El doctor Steven Gundry, cirujano cardíaco, afirmó en una columna de CNBC que la mayoría de las personas no consume en cantidad suficiente cinco verduras clave para la salud cardiovascular.
El doctor Steven Gundry, cirujano cardíaco, explicó en una columna publicada en el sitio de CNBC que el consumo de verduras es una pieza clave para prevenir enfermedades cardiovasculares, mejorar los niveles de colesterol y reducir la inflamación crónica. Gundry advirtió que no todos los vegetales tienen el mismo valor nutricional y que algunos de los más beneficiosos suelen ser ignorados en la dieta diaria.

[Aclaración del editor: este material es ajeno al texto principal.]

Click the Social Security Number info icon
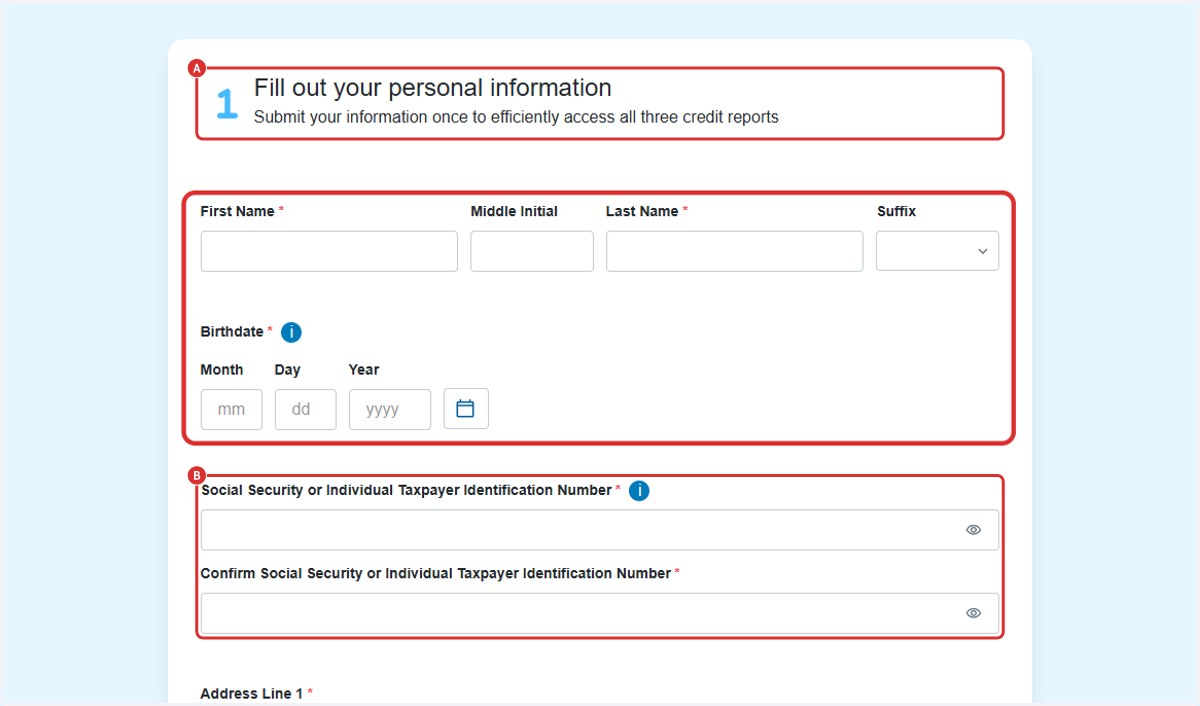The height and width of the screenshot is (706, 1200). click(x=639, y=491)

Según Gundry, muchas personas confían en opciones como la lechuga o el tomate sin considerar que existen vegetales con mayor densidad nutricional. Estos vegetales aportan compuestos bioactivos, fibra y micronutrientes que actúan de forma preventiva sobre el sistema cardiovascular. Integrarlos con regularidad puede ayudar a controlar la presión arterial, mejorar la sensibilidad a la insulina y proteger las arterias del daño oxidativo.
El autor del libro The Plant Paradox sostuvo que la diversidad es tan importante como la cantidad. “Comer una gran variedad de verduras asegura la llegada de diferentes tipos de nutrientes que el cuerpo necesita para funcionar de forma óptima y proteger el corazón”, declaró Gundry. El cirujano afirmó que la salud del corazón depende directamente del equilibrio en el intestino, y que estas verduras actúan como alimento para las bacterias que protegen las arterias.
Gundry enumeró cinco verduras que, según su experiencia clínica, son subestimadas pero extremadamente valiosas para la salud cardiovascular:
- Kale: fuente concentrada de vitaminas A, C y K, calcio y potasio. Su contenido de antioxidantes reduce el estrés oxidativo y su fibra soluble mejora los niveles de colesterol. Se consume cruda, salteada o en batidos.
- Acelga: rica en nitratos naturales que apoyan la salud vascular al relajar y dilatar los vasos sanguíneos. Aporta vitaminas del grupo B. Se prepara salteada con ajo o en sopas y guisos.
- Brócoli rabe: con mayor contenido de micronutrientes por porción que el brócoli. Sus compuestos sulfurosos tienen efectos antiinflamatorios y antioxidantes. Gundry indicó que el sabor amargo de este vegetal activa las defensas celulares contra el envejecimiento cardiovascular. Se cocina al vapor, a la plancha o salteado con aceite de oliva.
- Coles de Bruselas: ricas en fibra, vitamina C y compuestos fenólicos. Su consumo regular se relaciona con una mejor salud intestinal. La fermentación potencia su valor probiótico. Se recomienda cocinarlas apenas lo necesario para mantener su textura y propiedades.
- Remolacha: alta en nitratos, favorece la presión arterial saludable y mejora el flujo sanguíneo. Su color intenso indica presencia de betalaínas, compuestos antioxidantes. Gundry recomendó consumir también las hojas, que tienen más minerales que la parte roja. Puede consumirse cruda, en jugos o asada.
Gundry concluyó que incorporar estas verduras en las comidas no requiere obsesionarse con cantidades específicas, sino aumentar la variedad y frecuencia. “Cuanto más color y diversidad haya en tu plato, más nutrientes estarán trabajando para proteger tu corazón y tu salud en general”, afirmó.